= Quoted passage =
— START —

Anyway, my sweet little Grandma Coen only stood about 5 feet tall, but she had a big presence. She was everyone’s favorite. My Dad said that when he and his brothers were teenagers they would get in some knock-down, drag-out fist fights, and little Grandma would jump in the center to try and break them up. They would stop pummeling each other long enough to pick up little Grandma and set her gently aside, and then go back to pounding each other. As adults, they still called her Mama. And Grandpa was Daddy. But to us kids, Grandpa was B.K. That’s short for Benjamin Kenneth. Remember, given names are just a bit too much for the Coen clan. Just educating you all for future blog posts.

Grandma and Grandpa knew the hardship of the Great Depression and could make a meal out of anything. While Grandma was no chef, she sure put a lot of love into her cooking. And she loved making elbow macaroni with red sauce. I loved eating dinner at her house, because, well, that meant I didn’t have to eat dinner at my house. The only thing that sucked at dinnertime was that there was a large dining room table that fit 10 people (the adult table), and a Formica dinette that seated four. I’ll be DAMNED if I ever moved my way up from the little kid table in the kitchen to the glorious, expansive dining room table. I was always stuck at the little one with the two youngins, my little sister, Pooh, and my little cousin, Robbie (usually still wearing the blue eye shadow we applied while trying to dress him up like a girl earlier in the evening). They were seven years younger than me. My oldest sister, Tracy, was always at the adult table, and my younger sister, Coleen, who outgrew me at age 9, even made it to the adult table before me. I did actually sit at the adult table once when I was about 29, but there was nobody there for me to show-off for. I’m not even sure Grandma remembered which grandkid I was by then.

— END —

= Information provided =
— START —

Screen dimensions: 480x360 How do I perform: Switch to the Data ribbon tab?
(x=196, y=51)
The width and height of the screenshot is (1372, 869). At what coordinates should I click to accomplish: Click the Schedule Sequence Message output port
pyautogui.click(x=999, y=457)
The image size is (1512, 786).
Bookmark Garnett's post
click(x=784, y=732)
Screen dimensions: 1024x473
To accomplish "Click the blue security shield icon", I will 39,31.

— END —
— START —

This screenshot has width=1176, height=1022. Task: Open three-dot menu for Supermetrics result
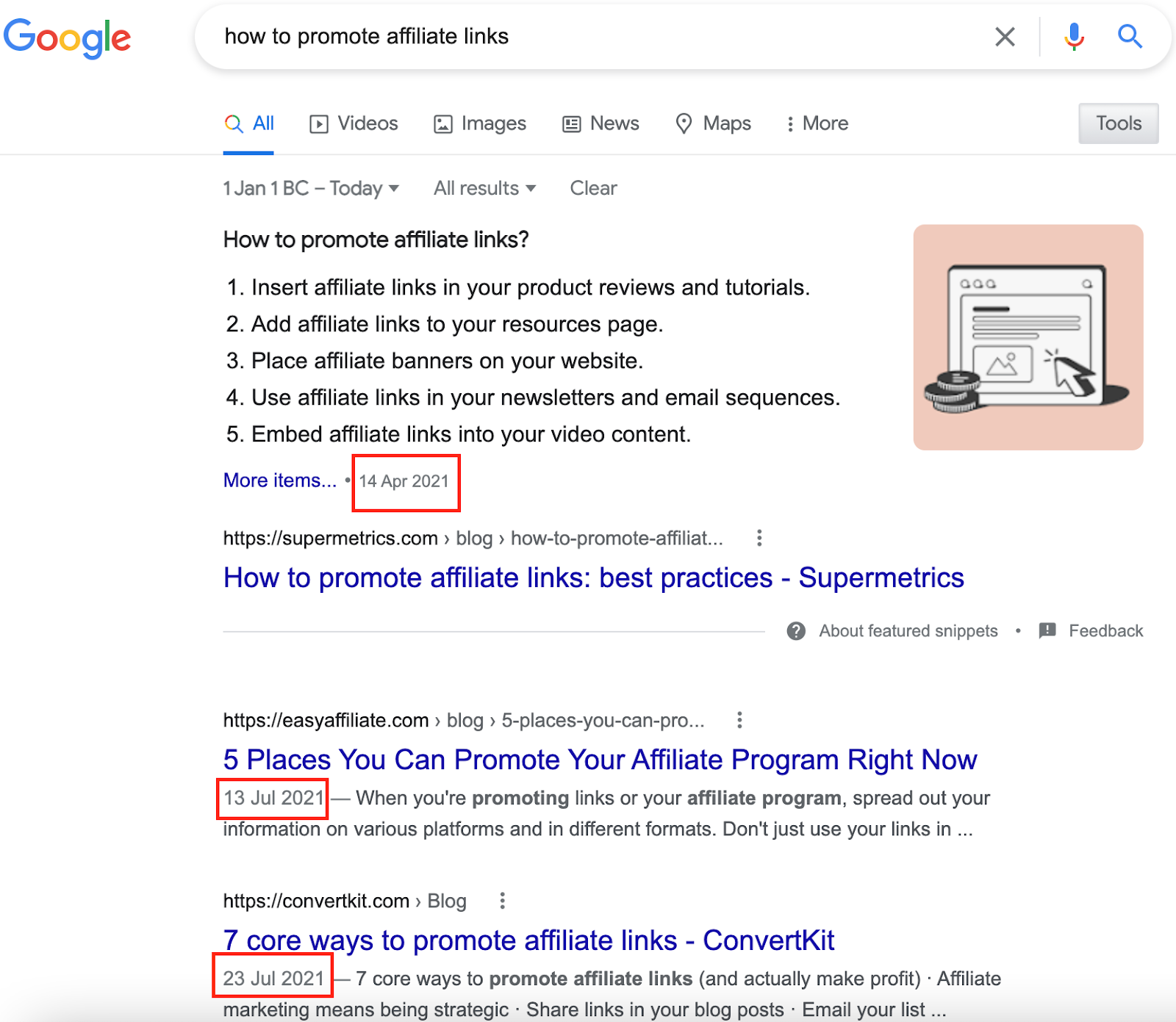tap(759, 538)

— END —
— START —

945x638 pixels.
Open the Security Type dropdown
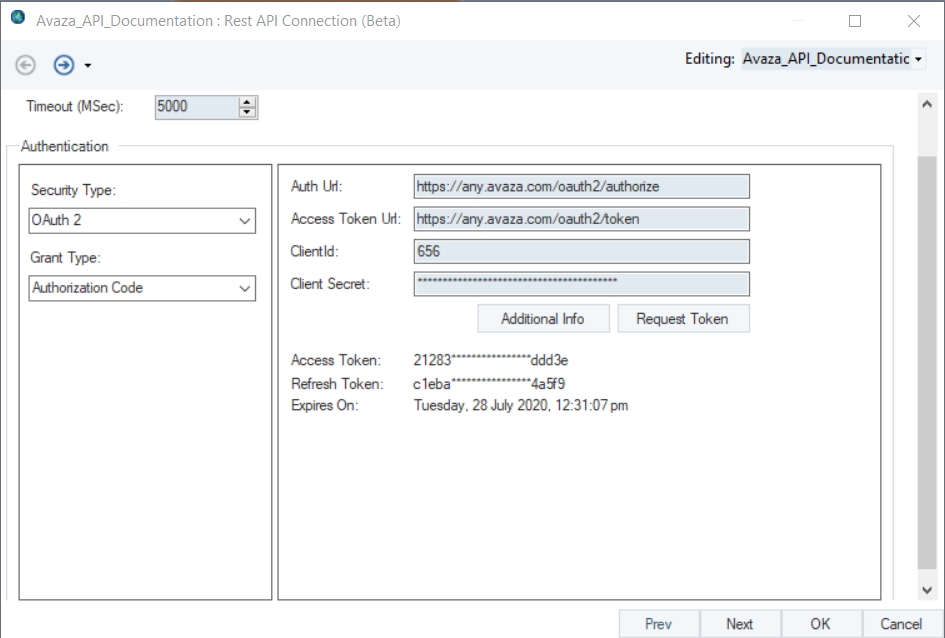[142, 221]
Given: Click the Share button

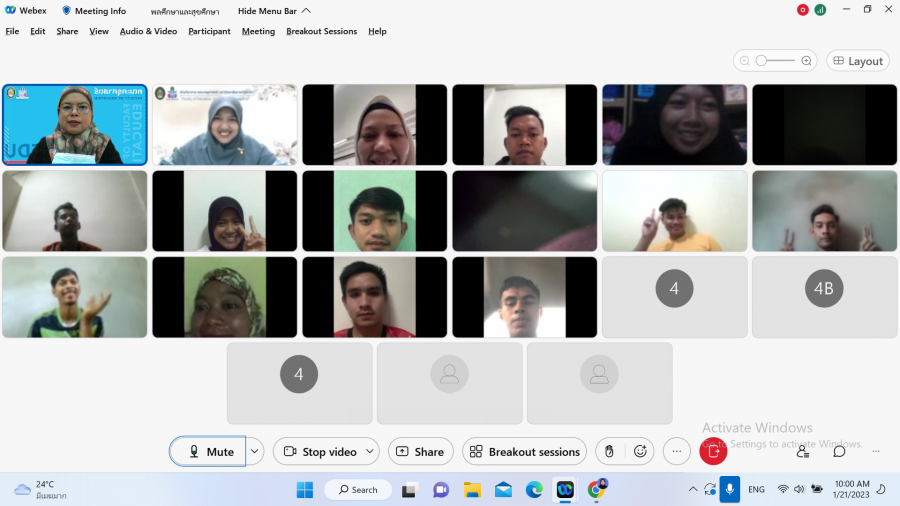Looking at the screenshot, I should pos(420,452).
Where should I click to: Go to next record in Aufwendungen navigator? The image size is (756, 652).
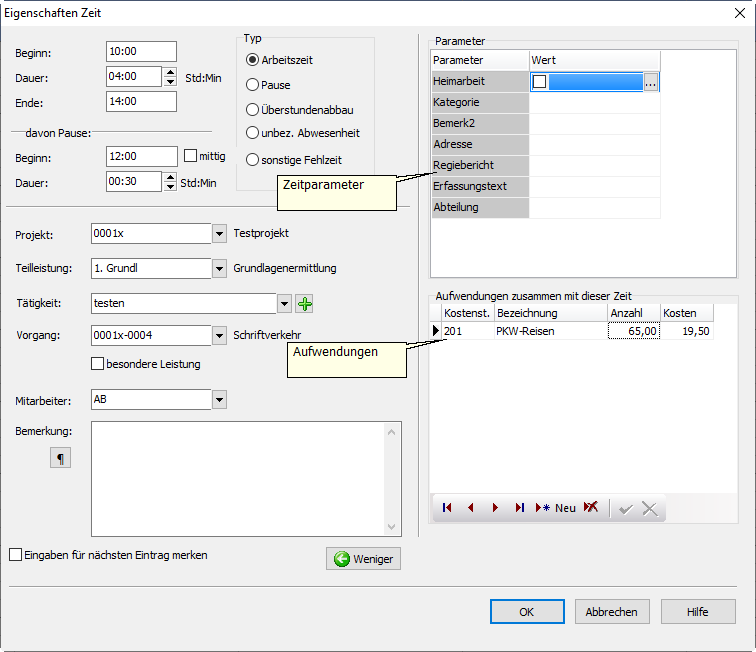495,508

— END —

= To be done =
1) Answer these questions using the Grandma Coen passage.
(a) About how tall did Grandma Coen stand?
(b) What did the grandkids call Grandpa?
(c) How many people did the large dining room table fit?
2) Duplicate the stretch of the Grandma Coen passage from "Anyway, my sweet" through "future blog posts.".

= Answers to each task =
1)
(a) About 5 feet
(b) B.K.
(c) 10

2)
Anyway, my sweet little Grandma Coen only stood about 5 feet tall, but she had a big presence. She was everyone’s favorite. My Dad said that when he and his brothers were teenagers they would get in some knock-down, drag-out fist fights, and little Grandma would jump in the center to try and break them up. They would stop pummeling each other long enough to pick up little Grandma and set her gently aside, and then go back to pounding each other. As adults, they still called her Mama. And Grandpa was Daddy. But to us kids, Grandpa was B.K. That’s short for Benjamin Kenneth. Remember, given names are just a bit too much for the Coen clan. Just educating you all for future blog posts.